■ **GIVEN PASSAGE**
○ ○ ○ ○
Re: [RFCv2] x86, mm: start mmap allocation for libs from lowaddresses

From: Vasiliy Kulikov
Date: Fri Sep 23 2011 - 12:26:11 EST


Hi,

Any comments on the patch?

Thanks,

On Wed, Sep 07, 2011 at 18:58 +0400, Vasiliy Kulikov wrote:
> This patch changes mmap base address allocator logic to incline to
> allocate addresses for executable pages from the first 16 MBs of address
> space. These addresses start from zero byte (0x00AABBCC). Using such
> addresses breaks ret2libc exploits abusing string buffer overflows (or
> makes such attacks harder and/or less reliable).
○ ○ ○ ○
■ **MATERIAL SUPPLIED**

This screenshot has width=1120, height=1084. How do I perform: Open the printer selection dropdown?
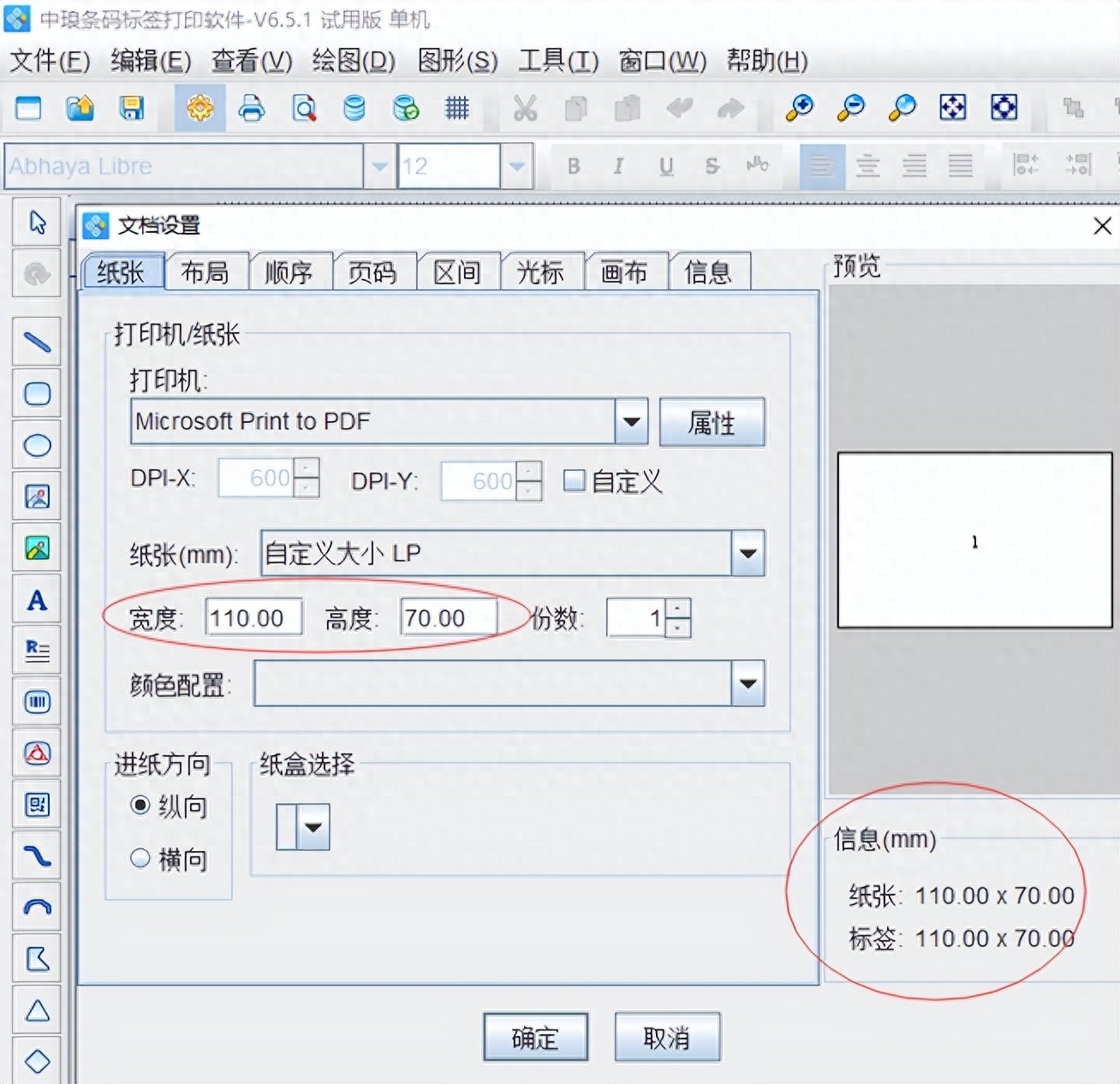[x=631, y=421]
○ ○ ○ ○
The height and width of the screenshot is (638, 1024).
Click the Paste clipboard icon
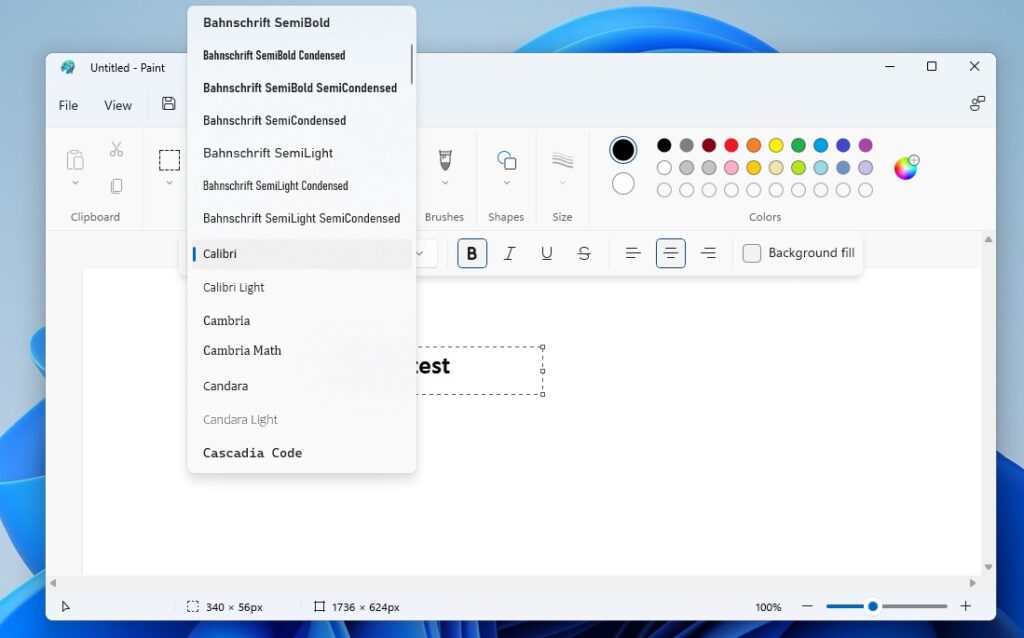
○ ○ ○ ○
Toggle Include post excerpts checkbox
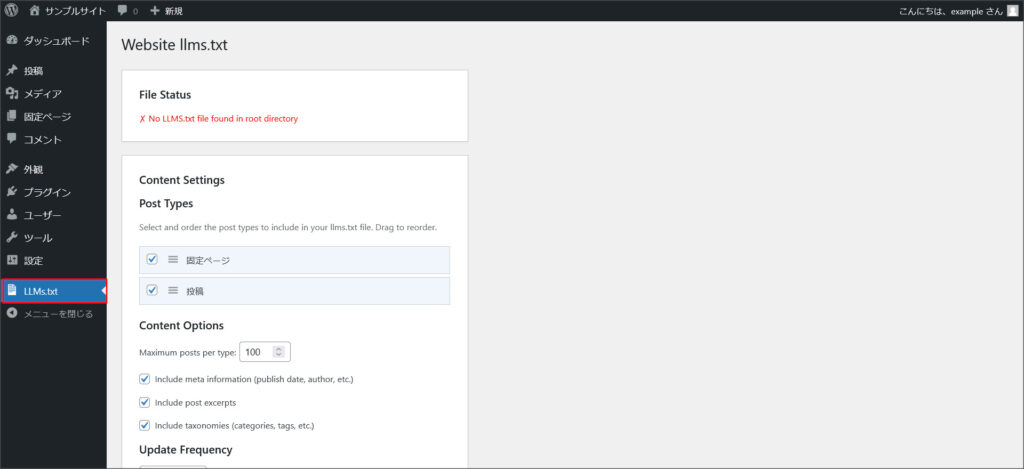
○ ○ ○ ○
■ **OBJECTIVE**
Reproduce the mailing-list reply about the mmap allocation patch in full, word for word.

■ **THE RESPONSE**
Re: [RFCv2] x86, mm: start mmap allocation for libs from lowaddresses

From: Vasiliy Kulikov
Date: Fri Sep 23 2011 - 12:26:11 EST


Hi,

Any comments on the patch?

Thanks,

On Wed, Sep 07, 2011 at 18:58 +0400, Vasiliy Kulikov wrote:
> This patch changes mmap base address allocator logic to incline to
> allocate addresses for executable pages from the first 16 MBs of address
> space. These addresses start from zero byte (0x00AABBCC). Using such
> addresses breaks ret2libc exploits abusing string buffer overflows (or
> makes such attacks harder and/or less reliable).